───── 本文 ─────
病室の時計を見て、この時間はいつもおなかの中からぐりぐりされてたのに今日はしないのが不思議だなあとか、ぼんやりもの思いにふけっていると、娘が連れてこられました。
きれいに拭いてもらったようで、本当にちいちゃくてあかくて、まさにあかちゃん。わたしの胸元に乗っけられて、まあるくなっていました。
初乳が出たかどうかは覚えていません。記録上はあげたことになってます。笑
娘を胸元にのせたままウトウトするくらい疲れているのに、なかなか熟睡できず、点滴に安定剤を入れてようやく少し眠れました。あ、娘は私がウトウトし始めたところで回収されたので大丈夫です。
想定外の出産を振り返って思うこと
- 妊娠経過が順調だったからこそ万が一を考えておけばよかった
- 妊娠中に娘にプレッシャーをかけなければよかった?
- なんだかんだでベストなお産だった
妊娠経過が順調だったからこそ万が一を考えておけばよかった
産休に入ってから「よいお産」のイメトレばかりで普通分娩以外はまったく想定していませんでした。
私が思い描いていたとおりにはお産が進まず、緊急帝王切開になることが分かると奈落の底に突き落とされたような気持ちになり、事態を冷静に受け止めることができずに大混乱しました。
出産は子どもが無事に生まれてくるまで何が起こるか分からないものなので、よいお産だけじゃなく、万が一を考えておけばよかったと思います。
妊娠中に娘にプレッシャーをかけなければよかった?
これは少しオカルトチックな話なんですが。
───── データ抜粋 ─────
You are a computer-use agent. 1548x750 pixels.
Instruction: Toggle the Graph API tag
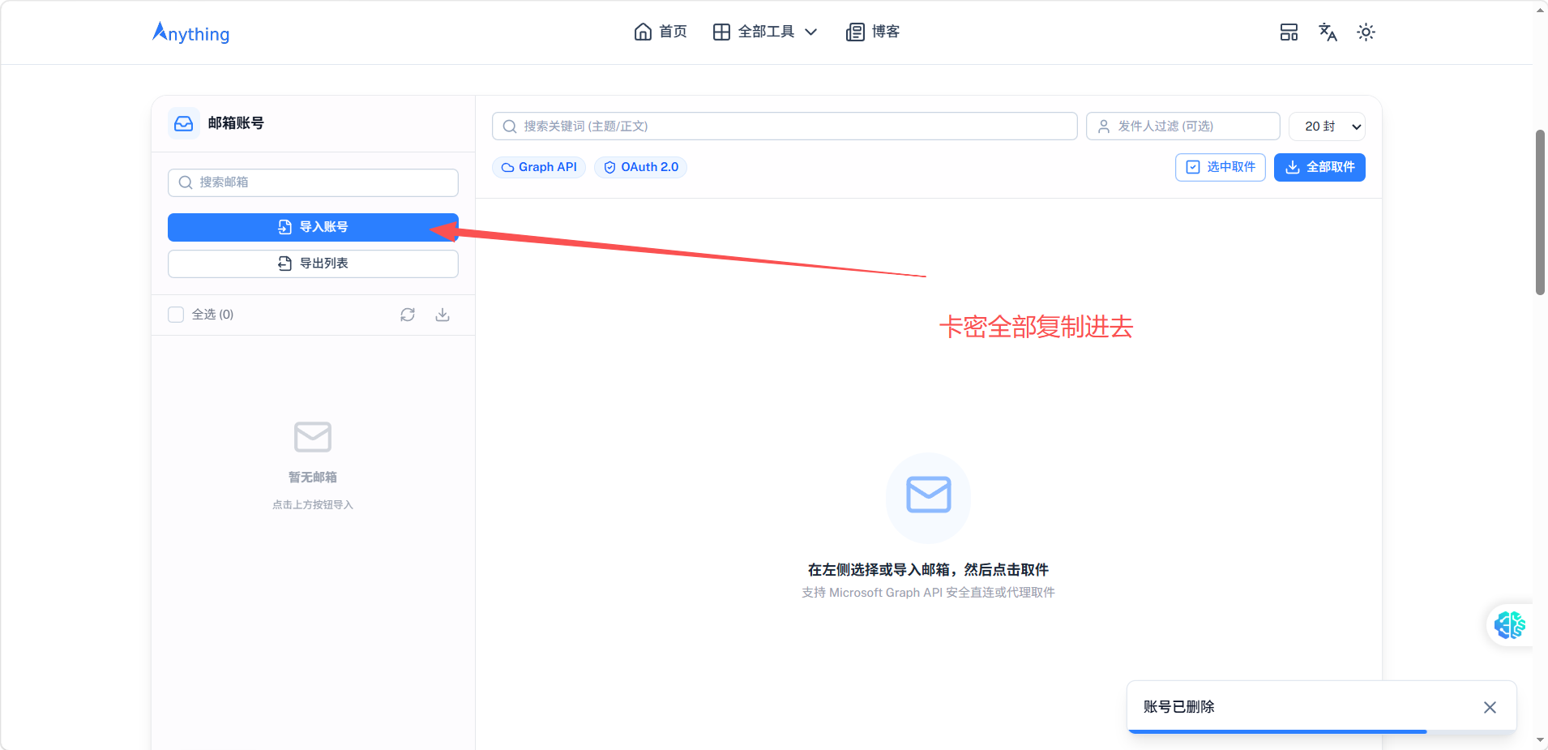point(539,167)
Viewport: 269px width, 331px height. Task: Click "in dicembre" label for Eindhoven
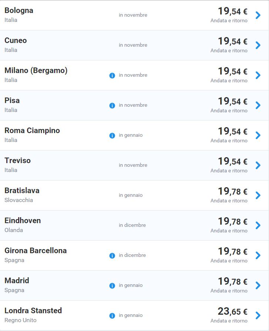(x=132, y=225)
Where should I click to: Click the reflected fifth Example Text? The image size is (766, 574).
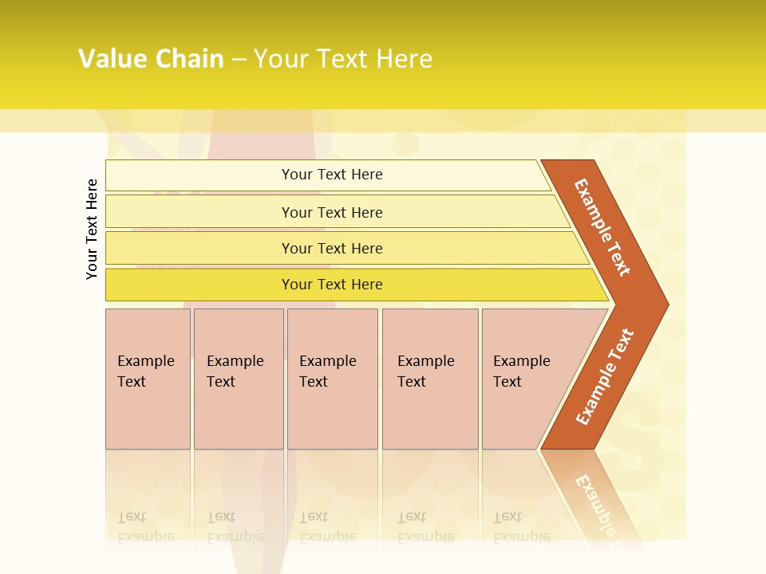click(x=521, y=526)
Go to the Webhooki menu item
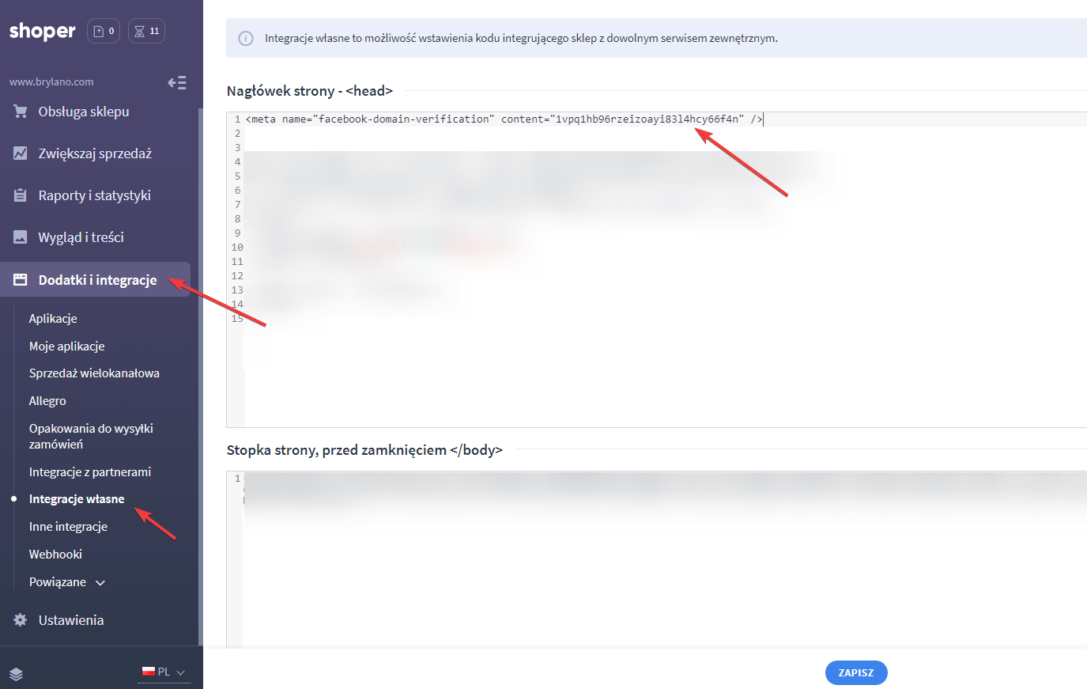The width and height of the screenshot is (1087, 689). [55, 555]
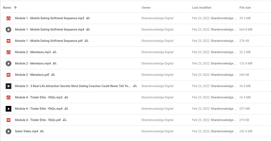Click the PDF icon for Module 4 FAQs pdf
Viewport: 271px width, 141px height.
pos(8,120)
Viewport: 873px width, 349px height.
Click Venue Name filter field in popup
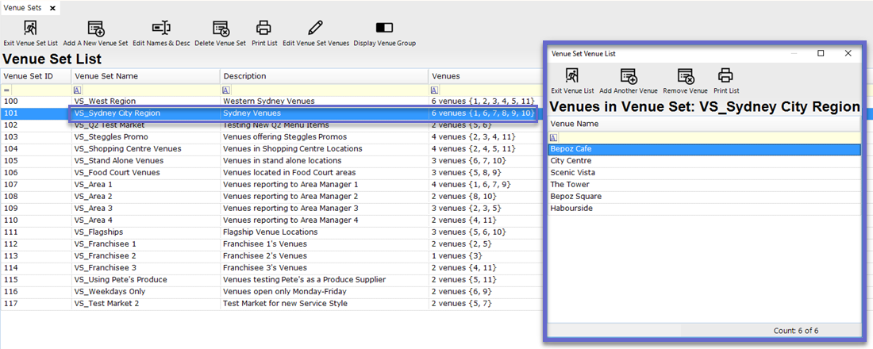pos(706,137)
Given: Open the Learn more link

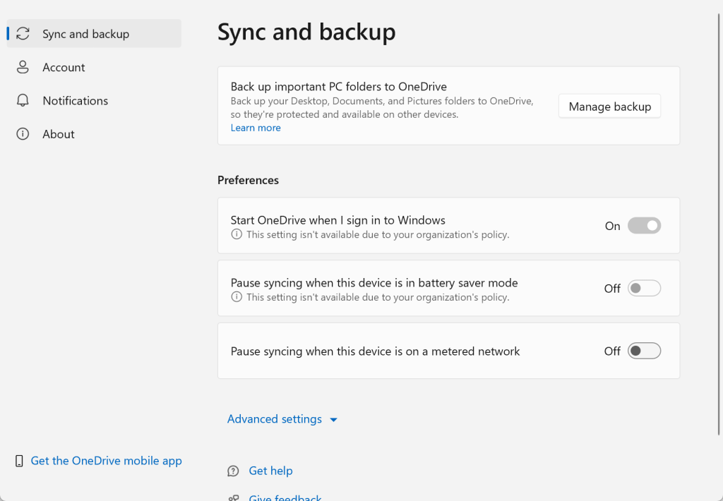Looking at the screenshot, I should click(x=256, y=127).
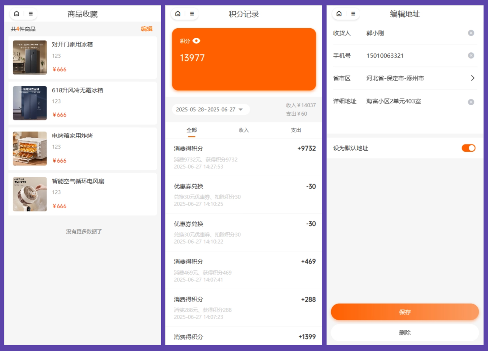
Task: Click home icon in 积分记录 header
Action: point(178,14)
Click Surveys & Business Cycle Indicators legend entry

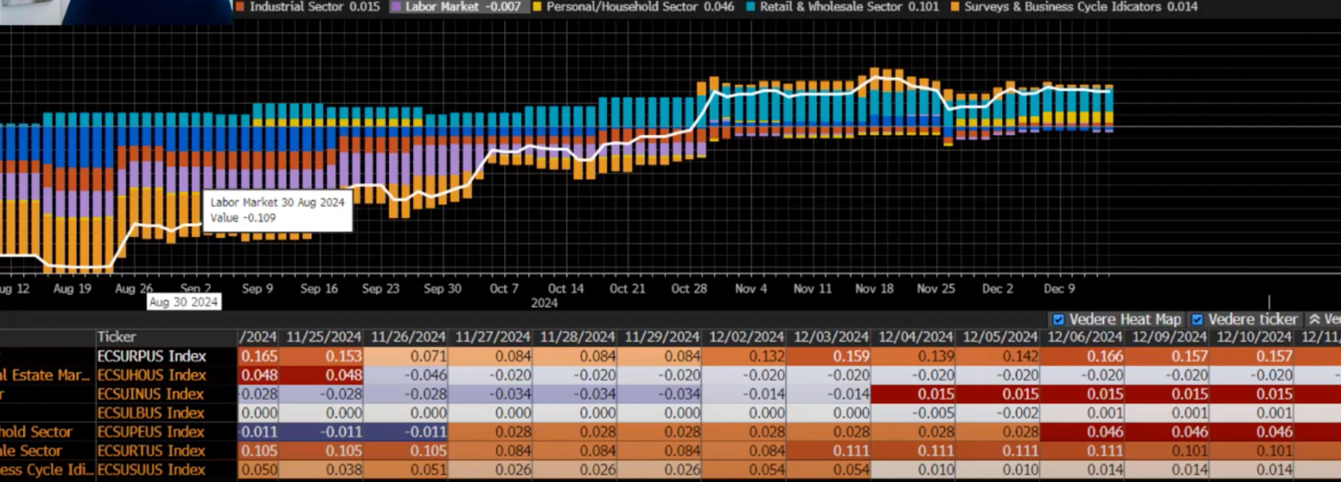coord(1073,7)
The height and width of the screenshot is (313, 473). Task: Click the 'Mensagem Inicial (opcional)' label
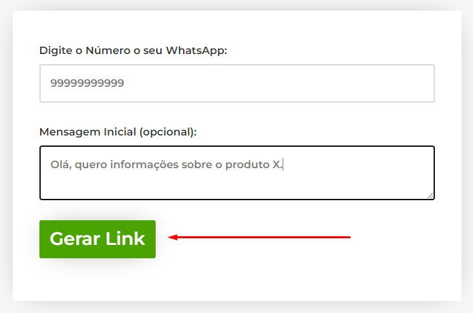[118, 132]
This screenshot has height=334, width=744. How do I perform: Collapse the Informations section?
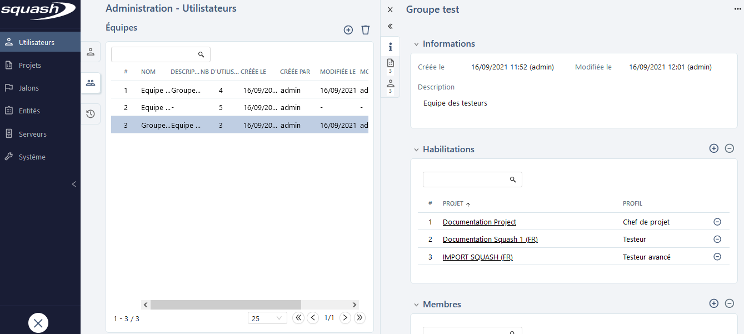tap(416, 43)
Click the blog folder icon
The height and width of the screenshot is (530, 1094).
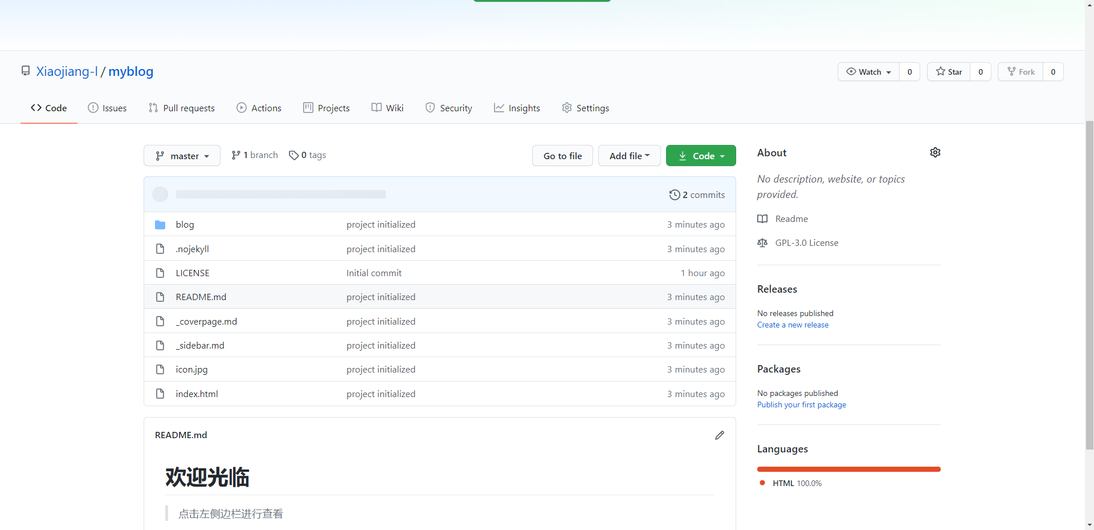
─────
_作業指示_:
[A] 出産体験記について、次の問いにそれぞれ答えよ。
(i) 娘が連れてこられる前、筆者は病室で何を見ていたか。
(ii) 筆者がようやく少し眠れたのは、何をしてからか。
(iii) 産休に入ってから、筆者はどのようなイメトレばかりしていたか。
[B] 次の各文が出産体験記の内容と一致するかを判定し、根拠となる本文の語句を引用して示せ。
(i) 胸元に乗せられた娘は、まるくなっていた。
(ii) 筆者は初乳が出たかどうかを覚えている。
(iii) 筆者は妊娠中、普通分娩以外のお産も想定していた。
[C] 出産体験記の最後の文に続けて、その先を書き進めよ。

_解答_:
[A]
(i) 病室の時計
(ii) 点滴に安定剤を入れてから
(iii) 「よいお産」のイメトレ

[B]
(i) 一致する。「わたしの胸元に乗っけられて、まあるくなっていました。」
(ii) 一致しない。「初乳が出たかどうかは覚えていません。」
(iii) 一致しない。「普通分娩以外はまったく想定していませんでした。」

[C]
実は、予定日前後に生まれてほしくて、予定日5日以前は「まだ出てきちゃダメー」5日前からは「もうそろそろ出てきてねー、なるべく予定日ねー」と、お腹の中の娘に語りかけていたんです。
そしたら本当に予定日ぴったりに生まれてきてくれました。
でも、自力で出てこれないタイミングで卵膜破ってまで出てこなくてもねぇ……帝王切開になっちゃったやん……というわけで、本当に、娘に変なプレッシャーかけなきゃよかった!
……かもしれません。
なんだかんだでベストなお産だった
帝王切開のお腹を閉じたあと、普段は口が悪くぶっきらぼうな先生が「あかちゃん全然なんともなく元気に生まれた、100点のお産やな」と言ってくれました。
破水してから羊水が濁っていることが分かったり、陣痛が起こらなかったりといろいろあって、娘に何かあってもおかしくない状況だったのに、娘は元気に生まれてくれました。本当にありがたくて尊くて。
あれだけ産み方にこだわって、陣痛待ちの間にたくさん泣いていたくせに、娘が元気だったことで何もかも丸ごと肯定できました。
子どもが元気に生きていれば100点です、どんな形であれ。そう思います。
まとめ:産み方にこだわるなら子の安全を最優先したい
これで私の出産体験記はおしまいです。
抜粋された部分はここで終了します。